● **What you should do**
Write the entries out in full, matching them exactly.

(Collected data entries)
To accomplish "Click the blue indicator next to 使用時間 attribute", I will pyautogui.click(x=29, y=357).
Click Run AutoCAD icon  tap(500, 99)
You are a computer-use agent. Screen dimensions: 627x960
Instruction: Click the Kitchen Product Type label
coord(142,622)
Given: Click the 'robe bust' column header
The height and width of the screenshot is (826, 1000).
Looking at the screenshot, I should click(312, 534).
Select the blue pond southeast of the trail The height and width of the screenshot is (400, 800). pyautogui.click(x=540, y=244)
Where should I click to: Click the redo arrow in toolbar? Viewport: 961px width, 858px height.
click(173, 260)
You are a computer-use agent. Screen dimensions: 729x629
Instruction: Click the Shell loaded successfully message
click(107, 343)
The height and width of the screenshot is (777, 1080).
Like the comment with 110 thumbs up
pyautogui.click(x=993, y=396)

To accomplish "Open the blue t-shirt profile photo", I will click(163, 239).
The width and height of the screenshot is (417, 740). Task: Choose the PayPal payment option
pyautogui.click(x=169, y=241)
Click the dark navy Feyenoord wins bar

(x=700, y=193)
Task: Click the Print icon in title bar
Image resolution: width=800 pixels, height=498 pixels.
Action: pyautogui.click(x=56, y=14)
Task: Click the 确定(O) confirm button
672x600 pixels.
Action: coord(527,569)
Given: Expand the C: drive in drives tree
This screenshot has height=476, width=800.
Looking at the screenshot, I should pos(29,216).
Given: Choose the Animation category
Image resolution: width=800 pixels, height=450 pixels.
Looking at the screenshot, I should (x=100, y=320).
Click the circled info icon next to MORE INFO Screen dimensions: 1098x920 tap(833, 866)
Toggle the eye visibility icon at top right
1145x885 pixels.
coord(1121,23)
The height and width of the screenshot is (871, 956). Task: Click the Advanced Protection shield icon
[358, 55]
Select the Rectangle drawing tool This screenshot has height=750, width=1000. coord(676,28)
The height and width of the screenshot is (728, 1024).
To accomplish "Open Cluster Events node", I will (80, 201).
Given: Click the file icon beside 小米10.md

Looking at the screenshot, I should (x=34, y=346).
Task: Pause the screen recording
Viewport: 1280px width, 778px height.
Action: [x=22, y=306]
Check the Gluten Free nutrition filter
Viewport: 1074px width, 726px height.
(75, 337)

● **Solution**
To accomplish "Click the blue indicator next to 使用時間 attribute", I will pyautogui.click(x=29, y=357).
Click Run AutoCAD icon  tap(500, 99)
You are a computer-use agent. Screen dimensions: 627x960
Instruction: Click the Kitchen Product Type label
coord(142,622)
Given: Click the 'robe bust' column header
The height and width of the screenshot is (826, 1000).
Looking at the screenshot, I should click(312, 534).
Select the blue pond southeast of the trail The height and width of the screenshot is (400, 800). pyautogui.click(x=540, y=244)
Where should I click to: Click the redo arrow in toolbar? Viewport: 961px width, 858px height.
click(173, 260)
You are a computer-use agent. Screen dimensions: 729x629
Instruction: Click the Shell loaded successfully message
click(107, 343)
The height and width of the screenshot is (777, 1080).
Like the comment with 110 thumbs up
pyautogui.click(x=993, y=396)

To accomplish "Open the blue t-shirt profile photo", I will click(163, 239).
The width and height of the screenshot is (417, 740). Task: Choose the PayPal payment option
pyautogui.click(x=169, y=241)
Click the dark navy Feyenoord wins bar

(x=700, y=193)
Task: Click the Print icon in title bar
Image resolution: width=800 pixels, height=498 pixels.
Action: pyautogui.click(x=56, y=14)
Task: Click the 确定(O) confirm button
672x600 pixels.
Action: coord(527,569)
Given: Expand the C: drive in drives tree
This screenshot has height=476, width=800.
Looking at the screenshot, I should pos(29,216).
Given: Choose the Animation category
Image resolution: width=800 pixels, height=450 pixels.
Looking at the screenshot, I should (x=100, y=320).
Click the circled info icon next to MORE INFO Screen dimensions: 1098x920 tap(833, 866)
Toggle the eye visibility icon at top right
1145x885 pixels.
coord(1121,23)
The height and width of the screenshot is (871, 956). Task: Click the Advanced Protection shield icon
[358, 55]
Select the Rectangle drawing tool This screenshot has height=750, width=1000. coord(676,28)
The height and width of the screenshot is (728, 1024).
To accomplish "Open Cluster Events node", I will (80, 201).
Given: Click the file icon beside 小米10.md

Looking at the screenshot, I should (x=34, y=346).
Task: Pause the screen recording
Viewport: 1280px width, 778px height.
Action: [x=22, y=306]
Check the Gluten Free nutrition filter
Viewport: 1074px width, 726px height.
(75, 337)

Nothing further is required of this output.